■ Required work:
**A.** In the forum thread about Ungoliant's origins, where does Eonwe say Ungoliant is from?
**B.** Carry on the forum thread about Ungoliant's origins, starting after its final line.

___ Text section ___

Gnashar's got a point though. That does make more sens than aliens. But aren't maias just spirits? Can spirits really...uh...mate?


----------



## Harad (Feb 17, 2002)

Sure. Gandalf had three kids: Gandalf Jr., Gandalfina, and Gandelabra the Weird. 

But seriously if I write a book and say that Ungoliant was an Alien from LV-426, does that make it more believable.


----------



## Eonwe (Feb 17, 2002)

no! Bill and Hillary Clinton are from LV-426. I heard it on Art Bell. Ungoliant is from BR549


----------



## elenya (Feb 17, 2002)

> _Originally posted by Eonwe _
> *no! Bill and Hillary Clinton are from LV-426. I heard it on Art Bell. Ungoliant is from BR549  *



I knew there had to be a reasonable explanation!


----------



## DGoeij (Feb 17, 2002)

Going from memory here, but wasn't their some serious turmoil when Melkor started his own music after a while and then it had to be subdued by Illuvatar himself? Melkor was his most powerfull offspring, so I guess that the collision between the two themes must have caused some side-effects? At least it would explain Ungoliaths powers, constraining the mighty Tulkas and all.

And if not, there's always Forty-Two.


----------



## elenya (Feb 17, 2002)

That was one of the first theories posted I think but Iluvatar tried to kill the dwarves when they were created so why would he be any different with Ungoliant?

Crazy though: Maybe he didn't -know- about Un goliant and that's why he never killed her!


----------



## DGoeij (Feb 17, 2002)

___ Provided records ___

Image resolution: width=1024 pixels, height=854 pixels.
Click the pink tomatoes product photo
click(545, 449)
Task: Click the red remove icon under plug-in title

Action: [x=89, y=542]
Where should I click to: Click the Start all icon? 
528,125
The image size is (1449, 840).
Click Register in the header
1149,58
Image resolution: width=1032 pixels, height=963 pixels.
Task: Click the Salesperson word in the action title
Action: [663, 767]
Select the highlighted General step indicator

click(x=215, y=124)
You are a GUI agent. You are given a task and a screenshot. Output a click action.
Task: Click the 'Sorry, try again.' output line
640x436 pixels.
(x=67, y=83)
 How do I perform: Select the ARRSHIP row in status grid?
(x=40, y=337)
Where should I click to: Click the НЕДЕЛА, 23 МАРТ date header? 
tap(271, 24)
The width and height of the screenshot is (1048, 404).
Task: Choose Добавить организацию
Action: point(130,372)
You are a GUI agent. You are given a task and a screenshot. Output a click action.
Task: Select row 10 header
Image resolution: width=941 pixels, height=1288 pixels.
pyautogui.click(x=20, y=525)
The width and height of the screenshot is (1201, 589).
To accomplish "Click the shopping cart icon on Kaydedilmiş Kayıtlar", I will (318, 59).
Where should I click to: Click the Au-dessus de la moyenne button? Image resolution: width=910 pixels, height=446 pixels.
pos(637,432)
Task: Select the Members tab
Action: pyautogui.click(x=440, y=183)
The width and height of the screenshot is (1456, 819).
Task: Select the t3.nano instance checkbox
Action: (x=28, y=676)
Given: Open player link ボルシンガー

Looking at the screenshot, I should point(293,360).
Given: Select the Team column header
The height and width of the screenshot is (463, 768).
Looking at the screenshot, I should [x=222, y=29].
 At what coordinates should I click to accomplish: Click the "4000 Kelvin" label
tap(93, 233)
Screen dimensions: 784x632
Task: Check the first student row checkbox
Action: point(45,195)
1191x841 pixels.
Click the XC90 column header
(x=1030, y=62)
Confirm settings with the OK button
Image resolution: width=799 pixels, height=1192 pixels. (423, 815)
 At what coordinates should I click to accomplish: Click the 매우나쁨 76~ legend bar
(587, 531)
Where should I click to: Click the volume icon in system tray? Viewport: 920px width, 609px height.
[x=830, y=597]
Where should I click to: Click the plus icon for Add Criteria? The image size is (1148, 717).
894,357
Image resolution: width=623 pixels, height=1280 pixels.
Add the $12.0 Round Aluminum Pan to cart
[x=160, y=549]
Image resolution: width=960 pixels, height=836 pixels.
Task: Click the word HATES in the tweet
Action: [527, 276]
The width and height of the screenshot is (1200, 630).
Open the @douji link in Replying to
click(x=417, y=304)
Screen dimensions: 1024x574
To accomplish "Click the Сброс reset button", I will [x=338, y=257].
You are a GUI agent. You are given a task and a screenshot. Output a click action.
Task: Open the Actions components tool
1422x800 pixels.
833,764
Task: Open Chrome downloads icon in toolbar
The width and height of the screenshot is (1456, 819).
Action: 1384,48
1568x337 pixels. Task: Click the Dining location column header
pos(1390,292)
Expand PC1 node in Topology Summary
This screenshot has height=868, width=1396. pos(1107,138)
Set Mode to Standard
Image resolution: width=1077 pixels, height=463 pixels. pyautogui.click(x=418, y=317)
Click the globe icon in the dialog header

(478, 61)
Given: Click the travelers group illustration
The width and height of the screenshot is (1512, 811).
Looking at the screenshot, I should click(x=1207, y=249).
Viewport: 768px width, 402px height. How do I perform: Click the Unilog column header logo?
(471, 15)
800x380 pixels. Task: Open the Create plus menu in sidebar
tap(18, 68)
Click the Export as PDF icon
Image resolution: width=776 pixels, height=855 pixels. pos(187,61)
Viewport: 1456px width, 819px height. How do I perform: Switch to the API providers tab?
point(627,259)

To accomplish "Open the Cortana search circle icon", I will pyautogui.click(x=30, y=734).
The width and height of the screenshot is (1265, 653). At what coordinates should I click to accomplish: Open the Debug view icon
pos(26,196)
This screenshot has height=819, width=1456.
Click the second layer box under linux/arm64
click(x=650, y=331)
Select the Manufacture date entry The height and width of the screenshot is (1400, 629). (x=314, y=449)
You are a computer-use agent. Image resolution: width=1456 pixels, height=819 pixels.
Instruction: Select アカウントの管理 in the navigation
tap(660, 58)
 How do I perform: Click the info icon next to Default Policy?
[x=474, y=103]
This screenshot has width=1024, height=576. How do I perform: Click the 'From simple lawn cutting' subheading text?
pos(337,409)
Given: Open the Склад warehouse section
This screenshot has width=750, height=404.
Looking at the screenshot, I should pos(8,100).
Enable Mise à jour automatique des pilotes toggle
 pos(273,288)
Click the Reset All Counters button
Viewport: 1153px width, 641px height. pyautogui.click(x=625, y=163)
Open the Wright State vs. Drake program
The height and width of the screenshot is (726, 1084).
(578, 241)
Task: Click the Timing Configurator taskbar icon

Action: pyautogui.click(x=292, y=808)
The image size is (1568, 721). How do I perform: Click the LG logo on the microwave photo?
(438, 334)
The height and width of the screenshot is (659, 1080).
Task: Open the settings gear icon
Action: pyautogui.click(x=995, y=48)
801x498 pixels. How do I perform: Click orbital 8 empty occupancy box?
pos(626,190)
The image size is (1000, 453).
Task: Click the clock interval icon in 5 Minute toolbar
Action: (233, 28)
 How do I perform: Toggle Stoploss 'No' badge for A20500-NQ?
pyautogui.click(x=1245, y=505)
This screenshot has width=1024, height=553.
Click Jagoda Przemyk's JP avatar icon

___

■ Answers provided:
**A.** BR549

**B.**
From the dwarves we at least know for certain that Manwe (EDIT: It is Aule who created them, stupid! Thanks Telchar) created them and that Iluvatar spared them in the end. Only thing we know of Ungoliath is that she/he/it came from darkness.
So the passerby-alien theory is not a bad thought if you look at it.

I do not feel much for the 'Illustrated guide to Tolkien'. Its a nice peice of work, I've seen it once in a library, but any person with a little knowledge of the works of professor Tolkien can have its own thoughts about Ungoliath. IMHO there isn't much of professor Tolkiens own writing that seriously suggest that Ungoliath was a Maia.


----------



## elenya (Feb 17, 2002)

I thought I saw that Illustraded Guide and I never saw any pictures of Ungoliant -or- Shelob! But that doesn't make any sens her being a Maia. I just can't get how she'd get a physical form. an any Maia take physical form? And did someone say Gandalf was a Maia? Cause that just doesn't seem right.


----------



## Telchar (Feb 17, 2002)

It was Aule the Smith who created the Dwarves. 
As for Ungoliant,


> _Originally posted by dgoof911_
> she descended from the darkness that lies about Arda


The "darkness that lies about Arda" is the Void where all the Ainur came from. That may mean that she in the beginning came with the other Ainur. So Ungoliant may have been a maia, like Sauron, who were corrupted by Melkor.


----------



## Telchar (Feb 17, 2002)

> _Originally posted by elenya _
> *I just can't get how she'd get a physical form. an any Maia take physical form? And did someone say Gandalf was a Maia? Cause that just doesn't seem right. *



A Maia, belonging to the race of the Ainur, can take on any shape they want to. Yes, Gandalf was a Maia, he's original name was Olorin.
Saruman, Radagast and Sauron were Maiar too.

A Maia is more powerful than an Elf, and when they want to walk among the Children of Iluvatar they may walk unseen or they can take a shape, like an Elf or a Human, just like we wear cloths in a way.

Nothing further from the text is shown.